Happy New Year 2021
2020 was such a roller coaster, but I survived it in the end. January started with Dad's passing. In 20 days, it will be one year since he passed away. Sometimes it crosses my mind that when 2020 started, I was only given 3 weeks to be with my Dad. It saddens me every time I think about that because I didn't think I treated him well enough when he was sick. But then again, I try not to dwell so much on the feelings because I don't like the way it affects my mood. I'm just glad that he didn't have to experience how brutal 2020 was due to Covid-19. Again, God's timing is always the best. February was spent dealing with the loss and cleaning the house, including decluttering all the things that I didn't need anymore.

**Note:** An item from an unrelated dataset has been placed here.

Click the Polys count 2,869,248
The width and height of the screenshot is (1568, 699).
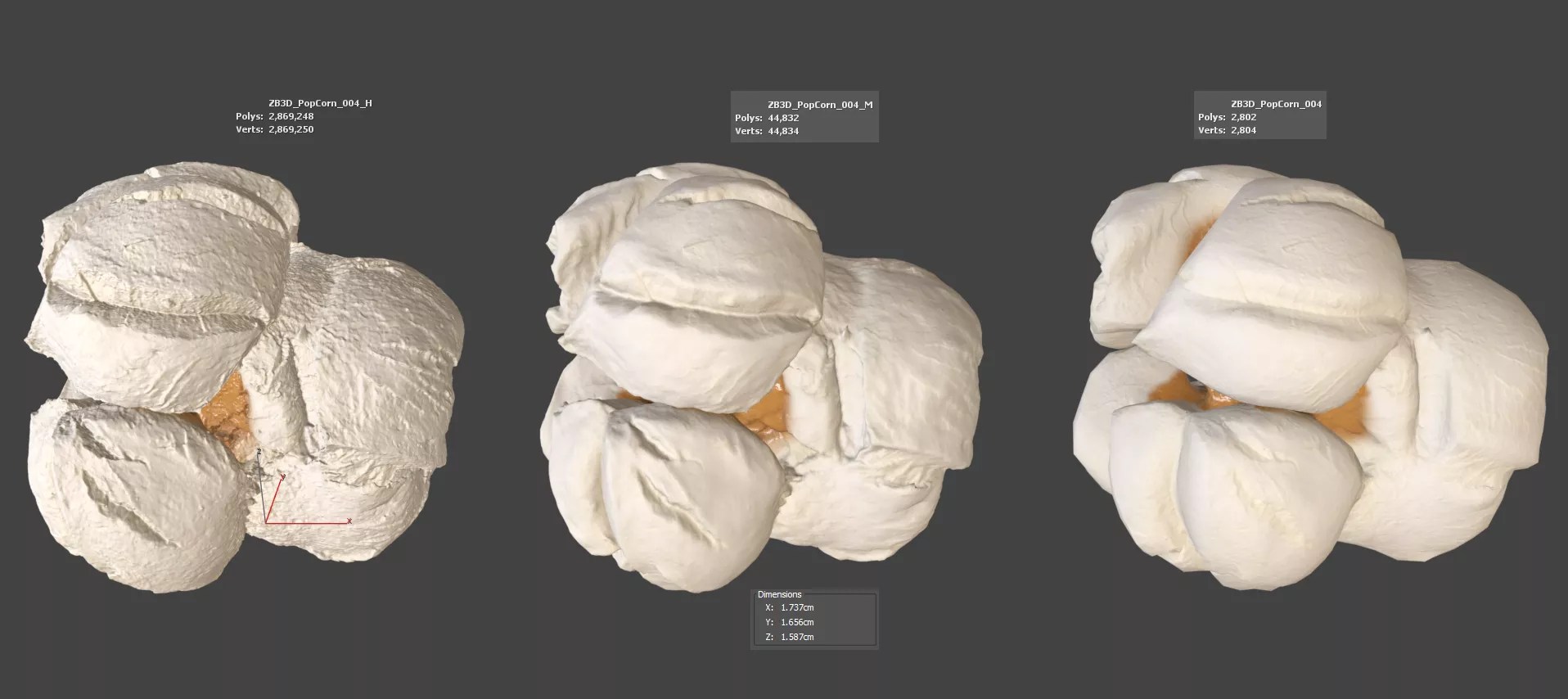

I think my life started to get better when I adopted my cats. It kinda distracted me from the sad feeling. My aunt and uncle said that I shouldn't have had cats at home, but I'm not gonna let anybody stop me from having cats now that I finally have the opportunity. I never had the chance to do it because my dad didn't like cats. All I can say is that the cats saved my life. I realize that I've become mentally stable and happier at home.
The only time when I cried so much in 2020 was when Haruma passed away, and then some weeks later we lost Yuko. They are two of those many celebrity deaths that I still find very excruciating, even at this moment. The thoughts of not being able to see them again in dramas and movies.... ;_;
My financial state was also badly affected by the pandemic. I used to have at least 6 classes each term prior to Covid-19, but I only had 1 class each term last year. The struggle was really real. Not to mention that I have cats to be fed at home. But fortunately, somehow, money still came from other sources that I didn't expect. I always think that this is because of the cats haha...There is a saying in my country that goes something like this "the more children you have, the better your financial state will be", yeah something like that, and I always think that my cats are my kids lol So yeah, even though earning money was (and is) a bit tough, I'm glad we never lack food, both for the human and the cats :D
I don't have any resolutions in 2021. I just hope that this pandemic will be over soon and we can get back to doing our usual activities.
Wishing myself and everyone to be happy and healthy, mentally and physically.